Ist das gut so? Soll jede und jeder nach seiner Fason seine Marienfrömmigkeit leben? Oder gibt es doch etwas Verbindliches, was wir von Maria, der jungen Frau aus Nazaret wissen können?

Für mich wird zunächst einmal deutlich, dass mit Maria all die Hoffnungen und Sehnsüchte verbunden werden, die von den jeweiligen Spiritualitäten auf sie projeziert werden. Maria wird so zur Folie meines Glaubens, meiner Bilder und meiner Erwartungen, die ich in sie hineinlege. Objektiv wird hier nicht Maria verehrt und bewundert, sondern ich kreise um mich und um meine Vorstellungen von Maria.

Dann muss ich dem Rechnung tragen, dass zu verschiedenen Zeit und in den verschiedenen Teilen der Welt Darstellungen von Maria auf die Altäre gehoben wurden, die in dieser Zeit und für diese Menschen damals von Bedeutung waren: Die Bilder von der Schwarzen Madonna von Tschenstochau, die Altöttinger Madonna und die der Mutter Gottes von Guatalupe in Spanien und in Mexiko sind solche Zeugnisse.

Einfach ist es, sich einer solchen Vorlage anzuschließen und so sein Verhältnis zu Maria, der Mutter Jesu, zu leben.

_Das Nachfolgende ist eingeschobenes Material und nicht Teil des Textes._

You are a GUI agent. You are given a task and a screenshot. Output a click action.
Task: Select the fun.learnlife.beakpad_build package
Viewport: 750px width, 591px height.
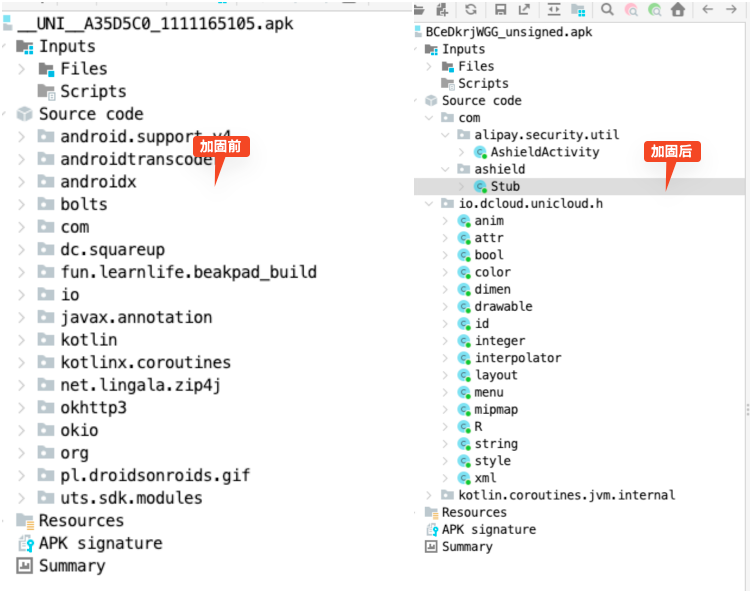[x=188, y=272]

Schwieriger wird es, sich selber zu fragen, wer denn diese Frau für mich ist, welche Bedeutung sie für mich und mein Leben haben kann und wie ich eine konkrete Form ihrer Verehrung entwickle?

Für mich sind die Zeugnisse von Maria in den Heiligen Schriften von Bedeutung.

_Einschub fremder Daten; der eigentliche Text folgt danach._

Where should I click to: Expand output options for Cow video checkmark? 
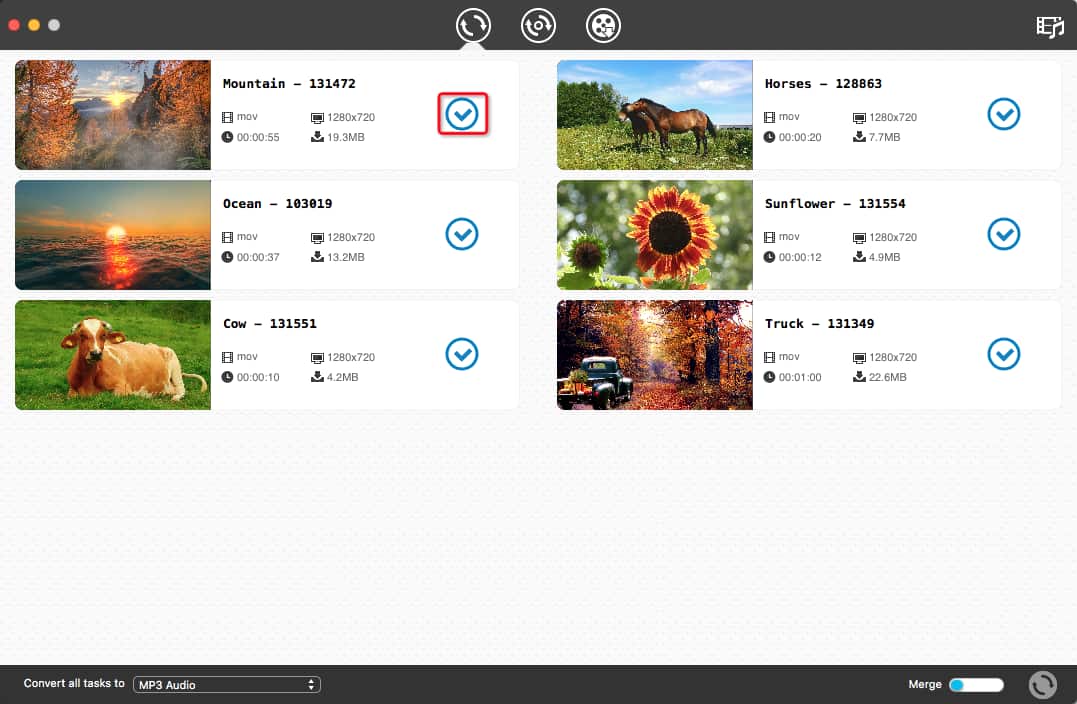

Da ist ganz am Anfang die selbstbewusste junge Frau, die sich nicht einfach vom Engel einschüchtern lässt, sondern nachfragt und wissen will, wie das nun geschehen soll mit der Verheißung der Geburt.

Dann erkenne ich die politische Prophetin, die bei ihrer Verwandten Elisabet ihren Lobpreis auf Gott anstimmt, der mit den derzeitigen Verhältnissen nicht zufrieden sein kann, sondern „die Mächtigen vom Thron stürzt und die Niedrigen erhöht!“ (Magnificat).

Schließlich nehme ich eine selbstbewusste Frau wahr, wie sie im Evangelium von der Hochzeit zu Kana, das am 1. Mai, dem Fest der Schutzfrau Bayerns, verkündet wird: Sie bekennt sich voll und ganz zu Jesus und leitet uns an, dies auch so zu tun: „Was ER euch sagt, das tut!“ (Joh 2,5)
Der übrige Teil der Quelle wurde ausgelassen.